Sambari belajar membaca, saya mengeja tulisan dalam gambar tersebut terdapat kalimat : ‘Kutitipkan bangsa dan negara padamu” dibawahnya tertulis : IR. Soekarno (Presiden RI pertama). Foto dan tulisan itu memprovokasi pikiran saya, saat duduk di bangku kelas empat SD di kawasan Pantai Carita, Kabupaten Pandeglang, Banten, dimana fundamen memori, pemikiran dan keingintahuan mulai terbentuk.
Keingintahuan atas sosok IR. Soekarno mendorong saya untuk bertanya kepada ayah, tentang siapa dan bagaimana IR. Soekarno. Sejak pertanyaan itulah ayah bercerita bak cerita 1001 malam yang terkenal dalam dunia satra dan dongeng.

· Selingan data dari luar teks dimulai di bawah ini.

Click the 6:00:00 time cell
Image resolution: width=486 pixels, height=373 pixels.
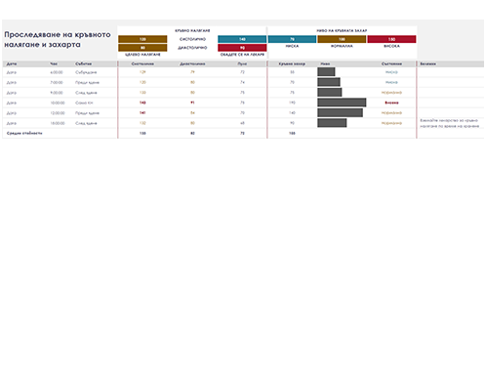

Cerita tentang Soekarno tidak pernah habis sepanjang eksistensi Indonesia sebagaimana nama dan gelarnya IR (Insinyur). Soekarno jika dibalik menjadi Soekarno RI (Republik Indonesia). Keingintahuan atas IR. Soekarno tidak berhenti hanya mendengarkan cerita ayah, tetapi terus bergelora dalam jiwa hingga memasuki fase-fase pendidikan, bahkan sejak usia SMP, penulis sudah bercita-cita ingin seperti IR. Soekarno dan sejak SMA penulis mencari buku-buku berkaitan dengan IR. Soekarno, dan menemukan serta membaca buku Dibawah Bendera Revolusi jilid I Tahun 1964 milik ayah teman saya yang mantan Komandan Pos Polisi (satuan setingkat dibawah Polsek) dekade 1970-an.
Pencarian dan keingintahuan penulis menemukan momentum ketika kuliah di Bandung dan larut dalam mengarungi pemikiran IR. Soekarno. Tidak puas dengan membaca buku, penulis pun masuk sebuah organisasi mahasiswa bergambar kepala banteng dalam lingkaran putih yang selalu mengusung gambar dan pemikiran IR. Soekarno, organisasi itu bernama Gerakan Mahasiswa Nasional Indonesia (GmnI).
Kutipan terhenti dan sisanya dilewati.